Москва ждала возвращения царя. На улицах, на площадях, на торгу, в кабаках, в каждой избе, на каждой паперти был теперь один разговор — о царе, о победе… Все другое отошло в сторону, затмилось. Зимняя проголодь, изнужденность, непосильность тягла, тревоги, страхи — все, все это было забыто!
Подступающая весна тоже несла радость, и, скорей всего, это и была истинная радость, принесшая в души московитов предчувствия неизбежных перемен, которую они спутали с охмелением — от той выпитой натощак торжественной чары, что поднесли им на торговой площади бояре. Московиты выпили эту чару единым духом, и почудилось им, что прошлое отступило, повернуло назад. Но прошлое не осталось позади, оно осталось с ними и незаметно для них каждый день превращалось в то самое будущее, которого они с такой радостью ждали.
Каждое утро, прежде чем разойтись по приказам, бояре подолгу засиживались в думной палате. Вот-вот должен был вернуться царь, и бояре пользовались последними днями своей свободы.
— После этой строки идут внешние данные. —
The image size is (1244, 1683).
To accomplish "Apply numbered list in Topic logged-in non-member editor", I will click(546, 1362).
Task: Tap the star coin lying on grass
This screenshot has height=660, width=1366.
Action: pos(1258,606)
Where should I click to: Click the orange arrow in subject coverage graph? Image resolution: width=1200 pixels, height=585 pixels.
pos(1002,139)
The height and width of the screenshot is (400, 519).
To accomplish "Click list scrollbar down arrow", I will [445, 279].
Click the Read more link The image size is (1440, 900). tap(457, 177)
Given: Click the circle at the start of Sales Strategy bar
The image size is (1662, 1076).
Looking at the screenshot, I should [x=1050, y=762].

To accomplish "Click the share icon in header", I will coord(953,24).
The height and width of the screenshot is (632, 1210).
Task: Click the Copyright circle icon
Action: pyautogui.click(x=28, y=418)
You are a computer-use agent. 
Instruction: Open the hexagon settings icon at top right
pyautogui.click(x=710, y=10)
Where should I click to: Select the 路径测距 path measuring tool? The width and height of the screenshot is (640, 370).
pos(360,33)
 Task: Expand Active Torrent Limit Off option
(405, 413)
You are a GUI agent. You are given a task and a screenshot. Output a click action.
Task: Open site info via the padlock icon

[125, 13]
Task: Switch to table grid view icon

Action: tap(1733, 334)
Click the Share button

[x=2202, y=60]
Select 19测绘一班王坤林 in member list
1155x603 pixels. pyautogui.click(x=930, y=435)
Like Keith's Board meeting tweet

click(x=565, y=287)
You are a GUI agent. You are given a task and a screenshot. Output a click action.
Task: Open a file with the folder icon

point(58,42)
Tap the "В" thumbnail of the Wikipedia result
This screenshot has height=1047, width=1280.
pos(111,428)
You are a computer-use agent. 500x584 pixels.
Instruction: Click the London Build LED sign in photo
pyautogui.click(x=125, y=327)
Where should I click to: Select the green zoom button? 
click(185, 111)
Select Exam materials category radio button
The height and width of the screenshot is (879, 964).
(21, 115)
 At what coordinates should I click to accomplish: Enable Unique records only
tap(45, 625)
Встревоженные, обеспокоенные, но неизменно вальяжные и надменные, лихие на слово с меньшим и каверзные со старшим, они избывали, заговаривали в думе свою тревогу. Тяжелой испариной исходила из них сытость, опяленная в стеганые ферязи и кафтаны, поверх которых — худо, если одна! — пышно стобурчились шубы, ублажая их самодовольство. Боже упаси предстать перед другими не чиновно, просто — без шубы, в одном кафтане…
Если царь в зиму созывал бояр — на совет ли, на переговоры с послами, на пиры, то, помимо прочих указов, непременно указывал, чтоб быть всем без шуб, иначе не разглядеть ему за шубами своих бояр. А если при каком-нибудь деле — на улице, на морозе — нужно было быть в шубах, то указывал, сколько надевать: «Быть об единой шубе!» Только в самый лютый мороз мог указать: «Быть о дву шубах!» — и более царского указу никто, как бы знатен он ни был, не мог надеть, потому что сам царь надевал всегда на одну шубу больше, чем дозволял боярам. Но между собой, в отсутствие царя, бояре пускались во вся тяжкая! Кто имел пять шуб, тот натягивал на себя все пять! Шуба была неузаконенным показателем знатности, богатства, чести… Шубе кланялись, на ком бы она ни была, — и не зря: не только простолюдину, но даже не каждому дьяку была по карману такая одежда. Но если дьяк все же скапливал деньжонок на куницу иль на соболя и покрывал его фряжской сукманью, то разве мог боярин допустить, чтоб на нем не было лучшего и большего. Перед дьяком, однако, боярин не станет потеть, но между собой они уж усердствовали: семью потами изойдут, а до кафтана не разденутся. Велика это была услада — явиться в думу в трех шубах, а следом слуги — еще с тремя!.. Кто против этого мог устоять?!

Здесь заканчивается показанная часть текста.